Aim of the task: Keep every line in which "computer" occurs and drop the rest of the data.

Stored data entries
═══

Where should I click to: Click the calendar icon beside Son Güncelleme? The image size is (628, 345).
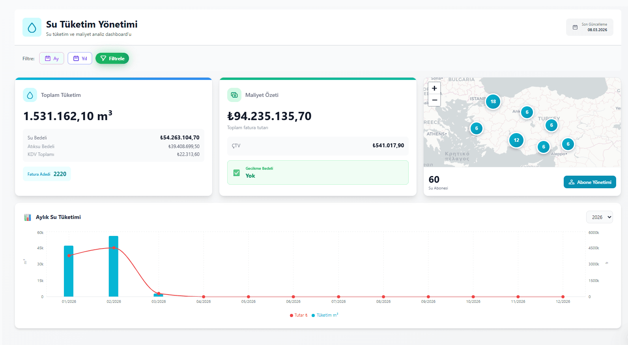[575, 27]
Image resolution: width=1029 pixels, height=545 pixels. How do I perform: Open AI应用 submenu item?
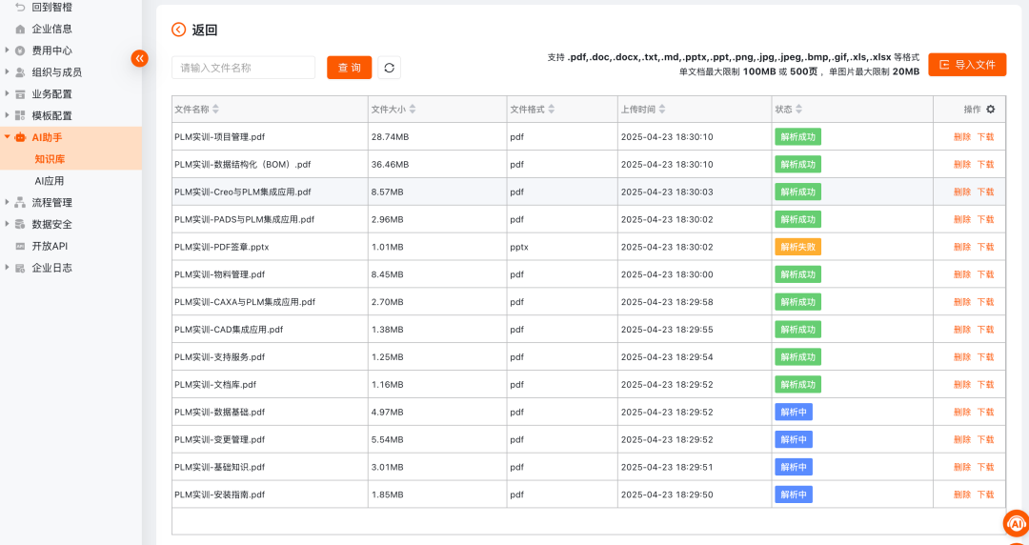tap(50, 181)
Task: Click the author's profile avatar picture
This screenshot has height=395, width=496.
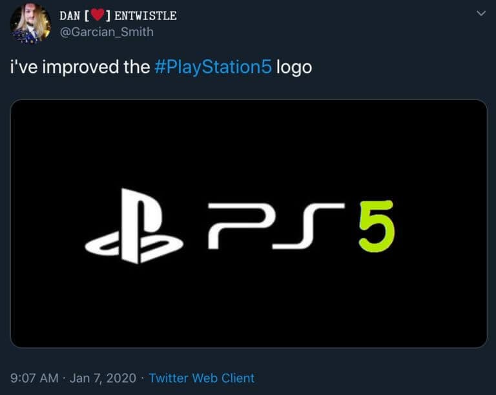Action: coord(31,23)
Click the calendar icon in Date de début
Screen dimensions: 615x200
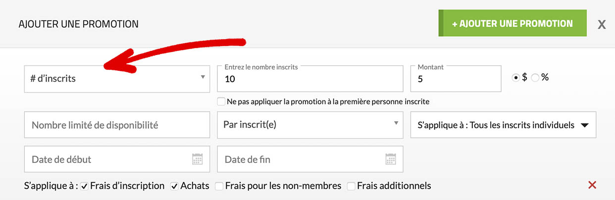click(198, 159)
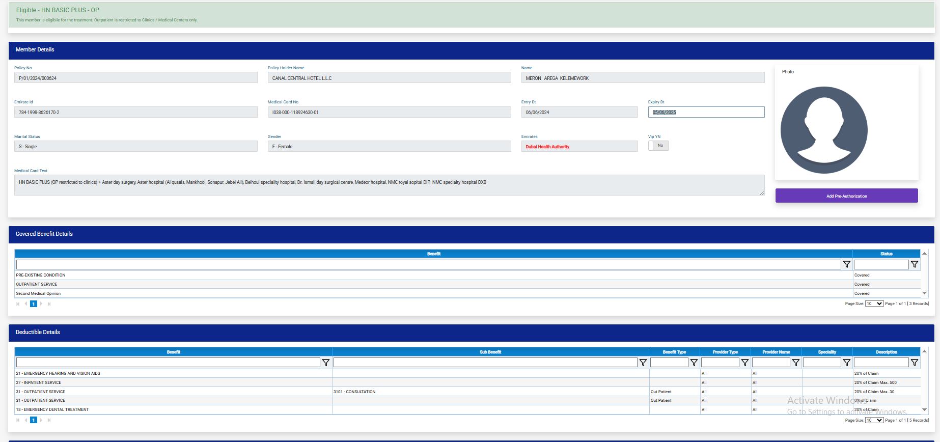Click the Benefit Type filter funnel icon
Image resolution: width=940 pixels, height=442 pixels.
coord(694,363)
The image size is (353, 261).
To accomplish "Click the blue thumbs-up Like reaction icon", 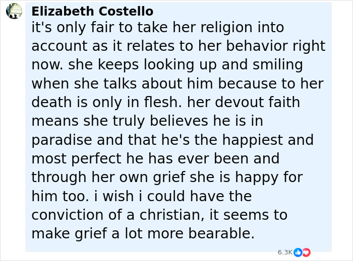I will pyautogui.click(x=298, y=252).
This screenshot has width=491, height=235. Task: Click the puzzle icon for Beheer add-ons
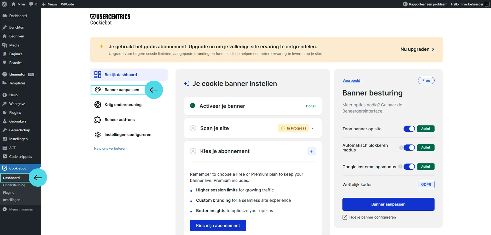pos(98,120)
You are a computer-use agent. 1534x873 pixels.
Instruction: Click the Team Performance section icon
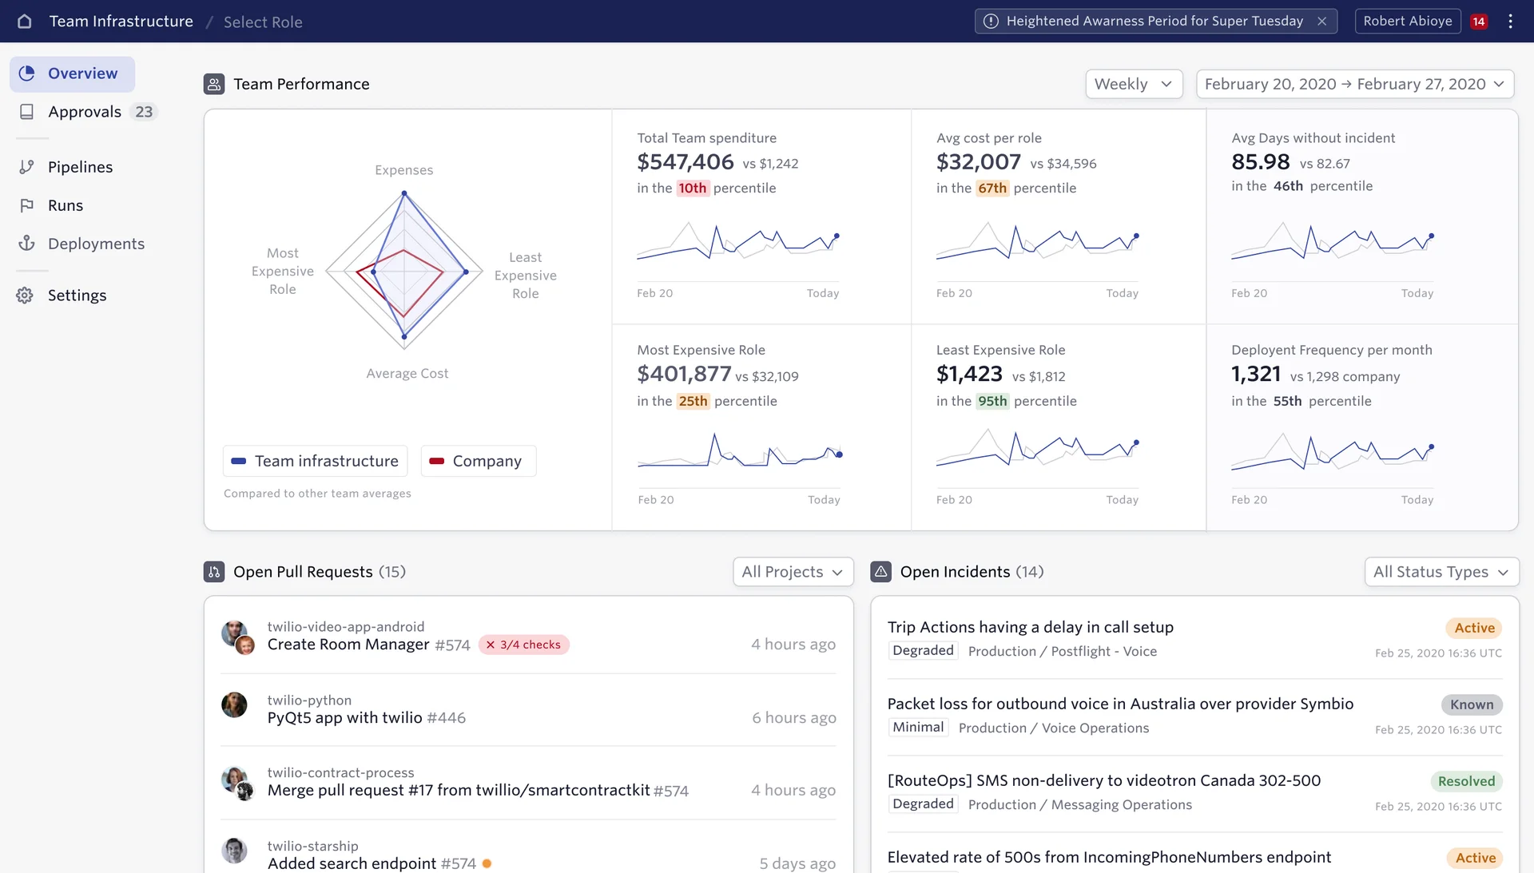click(214, 84)
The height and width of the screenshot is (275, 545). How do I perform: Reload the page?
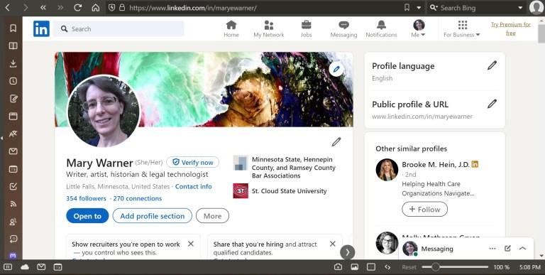click(x=78, y=8)
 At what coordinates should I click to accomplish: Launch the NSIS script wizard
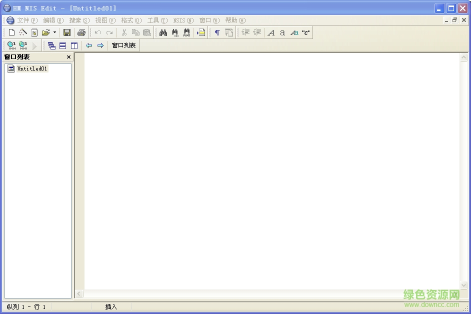[23, 33]
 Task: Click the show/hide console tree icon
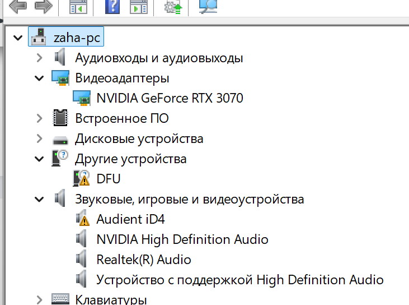(78, 7)
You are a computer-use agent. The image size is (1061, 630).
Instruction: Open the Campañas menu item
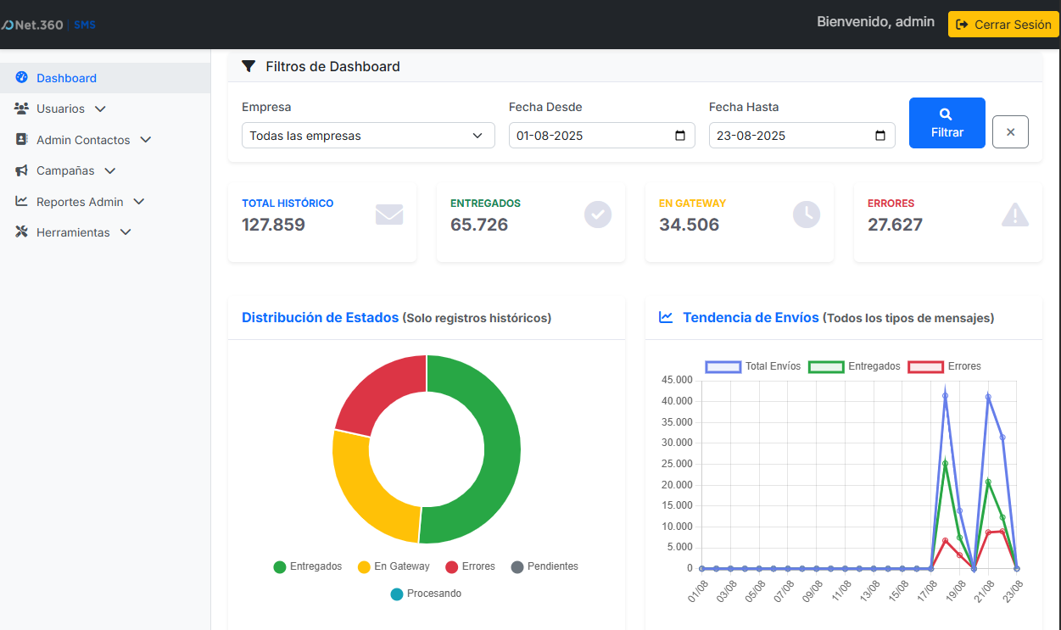(x=65, y=170)

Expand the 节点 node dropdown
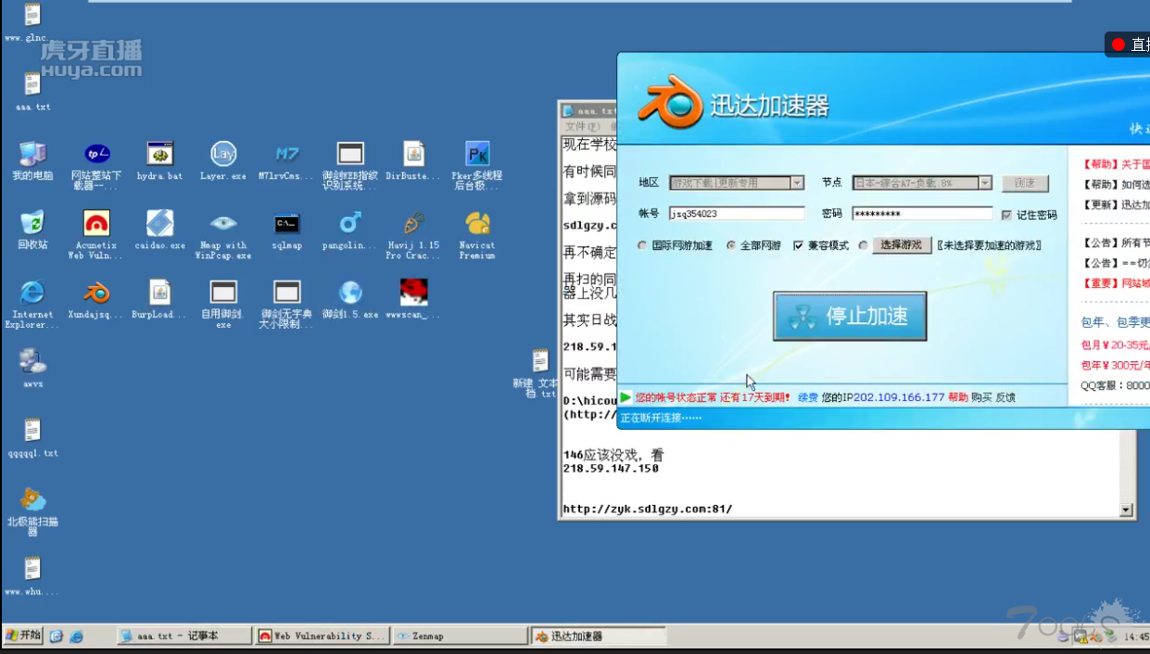pos(985,183)
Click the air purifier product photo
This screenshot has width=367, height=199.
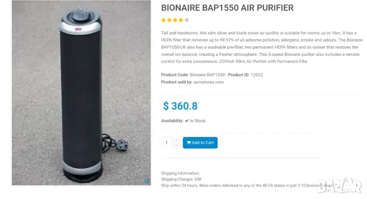81,93
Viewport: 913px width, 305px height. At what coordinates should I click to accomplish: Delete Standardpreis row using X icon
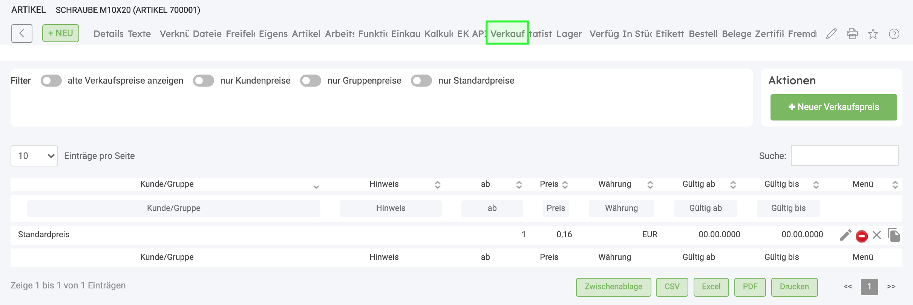(877, 235)
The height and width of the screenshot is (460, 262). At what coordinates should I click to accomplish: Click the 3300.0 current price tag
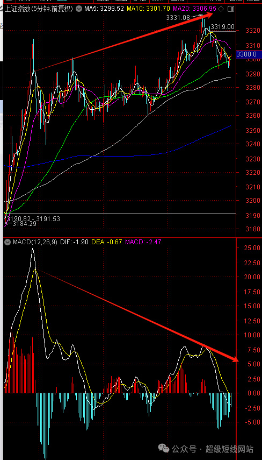[247, 54]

═══

Completed exercise:
You are a computer-use agent. 1534x873 pixels.
You are a computer-use agent. The image size is (1061, 630).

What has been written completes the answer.